Within the past two decades, there has been an increased interest in the
study of culture and mental health relationships. This interest has
extended across many academic and professional disciplines, including
anthropology, psychology, sociology, psychiatry, public health and
social work, and has resulted in many books and scientific papers
emphasizing the role of sociocultural factors in the etiology,
epidemiology, manifestation and treatment of mental disorders. It is now
evident that sociocultural variables are inextricably linked to all
aspects of both normal and abnormal human behavior. But, in spite of the
massive accumulation of data regarding culture and mental health
relationships, sociocultural factors have still not been incorporated
into existing biological and psychological perspectives on mental
disorder and therapy.

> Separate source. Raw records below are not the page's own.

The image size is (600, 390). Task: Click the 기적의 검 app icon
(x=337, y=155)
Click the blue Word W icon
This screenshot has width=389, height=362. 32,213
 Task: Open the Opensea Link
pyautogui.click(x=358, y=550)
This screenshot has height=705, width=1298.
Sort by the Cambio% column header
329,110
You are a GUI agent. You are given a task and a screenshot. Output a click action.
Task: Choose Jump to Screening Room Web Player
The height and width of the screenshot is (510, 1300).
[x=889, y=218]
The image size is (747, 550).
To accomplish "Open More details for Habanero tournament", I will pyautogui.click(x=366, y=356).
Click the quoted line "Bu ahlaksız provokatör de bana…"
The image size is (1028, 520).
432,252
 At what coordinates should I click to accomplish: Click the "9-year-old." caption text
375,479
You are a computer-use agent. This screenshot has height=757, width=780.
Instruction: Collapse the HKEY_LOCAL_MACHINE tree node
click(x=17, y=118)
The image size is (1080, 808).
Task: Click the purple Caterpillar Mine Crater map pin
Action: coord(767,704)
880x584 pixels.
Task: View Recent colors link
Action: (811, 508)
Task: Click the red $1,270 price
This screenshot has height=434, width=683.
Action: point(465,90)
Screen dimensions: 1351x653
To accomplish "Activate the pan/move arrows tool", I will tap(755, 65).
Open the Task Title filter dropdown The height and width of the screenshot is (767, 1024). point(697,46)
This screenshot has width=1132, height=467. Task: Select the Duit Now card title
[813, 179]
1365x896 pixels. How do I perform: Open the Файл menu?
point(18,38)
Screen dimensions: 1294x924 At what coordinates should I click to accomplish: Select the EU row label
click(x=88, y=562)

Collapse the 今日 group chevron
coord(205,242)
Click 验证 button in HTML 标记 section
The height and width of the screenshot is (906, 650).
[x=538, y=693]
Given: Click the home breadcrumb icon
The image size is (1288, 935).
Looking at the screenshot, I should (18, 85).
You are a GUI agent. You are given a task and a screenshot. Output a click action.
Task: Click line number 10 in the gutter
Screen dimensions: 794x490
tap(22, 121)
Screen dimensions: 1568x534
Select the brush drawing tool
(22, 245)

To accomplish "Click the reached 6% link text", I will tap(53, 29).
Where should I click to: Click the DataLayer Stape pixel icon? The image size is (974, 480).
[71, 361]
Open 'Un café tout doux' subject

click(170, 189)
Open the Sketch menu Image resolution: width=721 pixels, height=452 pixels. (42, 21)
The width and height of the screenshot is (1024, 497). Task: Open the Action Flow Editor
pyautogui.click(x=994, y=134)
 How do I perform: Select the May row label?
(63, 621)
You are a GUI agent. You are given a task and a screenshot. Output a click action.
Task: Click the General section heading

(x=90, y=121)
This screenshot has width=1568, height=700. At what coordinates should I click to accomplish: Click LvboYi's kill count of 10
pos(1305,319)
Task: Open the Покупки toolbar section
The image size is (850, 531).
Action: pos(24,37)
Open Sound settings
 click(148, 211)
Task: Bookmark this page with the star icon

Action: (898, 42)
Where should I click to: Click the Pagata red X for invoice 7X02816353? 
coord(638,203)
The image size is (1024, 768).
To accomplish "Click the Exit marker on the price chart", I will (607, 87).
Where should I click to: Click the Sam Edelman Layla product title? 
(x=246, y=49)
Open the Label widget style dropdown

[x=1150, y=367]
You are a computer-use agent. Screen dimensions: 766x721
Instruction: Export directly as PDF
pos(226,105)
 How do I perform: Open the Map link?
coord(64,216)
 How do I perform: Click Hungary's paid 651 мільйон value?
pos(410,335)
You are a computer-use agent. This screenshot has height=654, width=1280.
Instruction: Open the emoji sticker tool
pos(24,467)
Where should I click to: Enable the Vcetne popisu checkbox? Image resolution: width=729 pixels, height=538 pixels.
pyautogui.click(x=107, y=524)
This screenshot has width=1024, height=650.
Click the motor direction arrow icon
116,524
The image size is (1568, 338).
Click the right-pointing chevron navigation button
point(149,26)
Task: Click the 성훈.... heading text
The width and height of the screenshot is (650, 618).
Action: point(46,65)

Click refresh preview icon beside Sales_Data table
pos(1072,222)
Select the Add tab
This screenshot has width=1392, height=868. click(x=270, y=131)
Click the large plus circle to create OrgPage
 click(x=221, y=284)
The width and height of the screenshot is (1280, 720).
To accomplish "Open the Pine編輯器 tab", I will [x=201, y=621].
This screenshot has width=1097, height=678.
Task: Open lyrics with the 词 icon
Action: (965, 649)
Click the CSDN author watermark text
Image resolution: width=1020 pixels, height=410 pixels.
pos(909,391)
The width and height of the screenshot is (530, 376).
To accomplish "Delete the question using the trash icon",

Psychiatry, the Western medical specialty
concerned with mental disorders, has for the most part continued to
ignore socio-cultural factors in its theoretical and applied approaches
to the problem. The major reason for this is psychiatry's continued
commitment to a disease conception of mental disorder which assumes that
mental disorders are largely biologically-caused illnesses which are
universally represented in etiology and manifestation. Within this
perspective, mental disorders are regarded as caused by universal
processes which lead to discrete and recognizable symptoms regardless of
the culture in which they occur. However, this perspective is now the
subject of growing criticism and debate.